“Do the Loco-Motion:
neuronal networks in higher age”
Dr. Silvia Gruhn
Dr. Silvia Gruhn is currently leading a Junior Research Group of Computational Biology at the University of Cologne, affiliated with the Department of Animal Physiology. Her group aims at the mathematical representation, treatment and modelling of biological processes using applied mathematical techniques and tools like numerical analysis, computational neuroscience, nonlinear dynamical systems, as well as optimization and learning algorithms. In 2003, she received her Masters in Mathematics and Chemistry and in 2006, her PhD in Applied Mathematics both from the University of Cologne. From 2006-08, she was a postdoctoral research fellow in Computational Biology at the University of Pittsburgh (PA) and during this time received a Young Investigator Award at the International Conference on Complexity in Acute Illness (ICCAI). From 2008-09, she worked as an independent external consultant for the University of Pittsburgh Medical Center (PA). In May 2009, she was awarded an Emmy Noether junior research group leader position. In 2014 Dr. Gruhn was awarded with a Heisenberg-stipend by the DFG. She is currently concentrating on her Heisenberg projects.
- Neuronal control of 6-legged locomotion
- Dynamical systems approach to rhythmic pattern generation
Previous scientific achievements
The major focus of Gruhn’s work is on equation-based models of dynamic biological systems. Seminal work of her group led to a novel understanding of biological processes in motor control by using dynamic equation-based predictions. By mathematical modelling this group established a novel view on inter-segmental coordination during stick insect walking.

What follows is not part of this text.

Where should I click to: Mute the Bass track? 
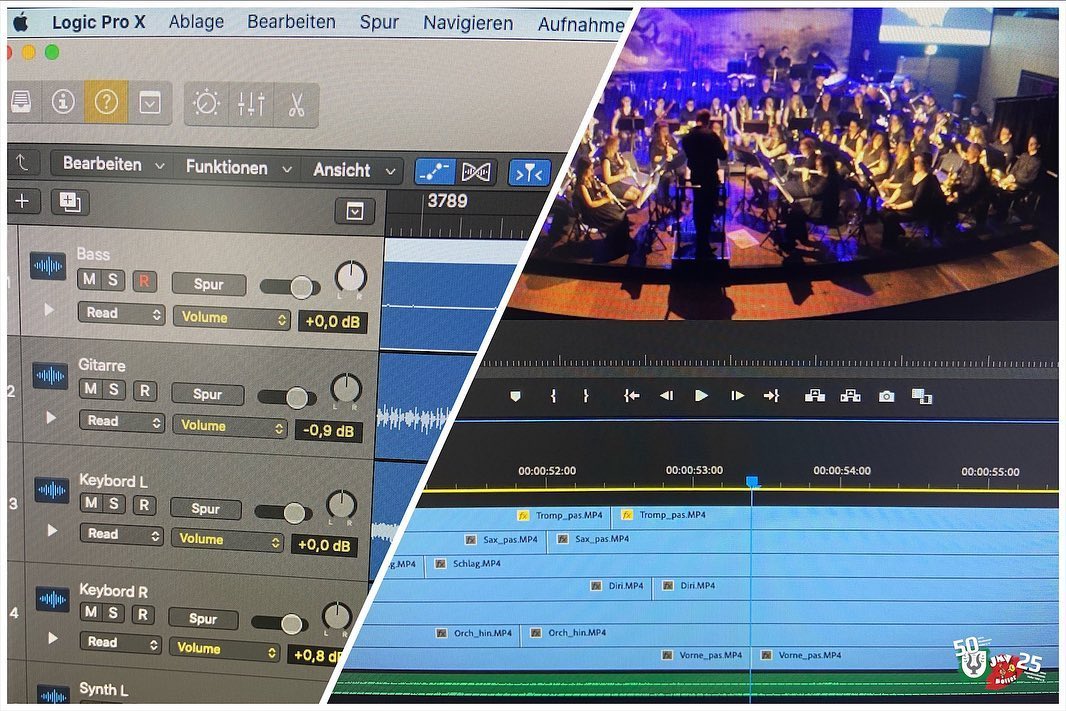click(x=90, y=280)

The Gruhn group focuses on better understanding neuronal network models, the coupling structure of their individual components, e.g. nonlinear oscillators, and the role of sensory information for the generation of coordinated rhythmic locomotor activity and movements. To this end, her group uses biological data from the stick insect to calibrate and validate these network models, which in turn are used to formulate new hypotheses that can be tested in the animal model.
Furthermore, here group uses electrophysiological data from the crayfish swimmeret system to describe and to test specific questions about the encoding mechanisms of the coordinating information between the oscillators.
Daun-Gruhn, S., and Buschges, A.: From neuron to behavior: dynamic equation-based prediction of biological processes in motor control. Biol Cybern. (2011); 105(1): 71-88.
Daun-Gruhn, S., and Toth, T.I.: An inter-segmental network model and its use in elucidating gait-switches in the stick insect. J Comput Neurosci. (2010); 31(1): 43-60.
Daun, S., Rubin, J.E., and Rybak, I.A.: Control of oscillation periods and phase durations in half-center central pattern generators: a comparative mechanistic analysis. J Comput Neurosci. (2009); 27(1): 3-36.
Daun, S., Rubin, J., Vodovotz, Y., Roy, A., Parker, R., and Clermont, G.: An ensemble of models of the acute inflammatory response to bacterial lipopolysaccharide in rats: results from parameter space reduction. J Theor Biol. (2008); 253(4): 843-853.
Daun, S., and Clermont, G.: In Silico Modeling in Infectious Disease. Drug Discov Today Dis Models. (2007); 4(3): 117-122.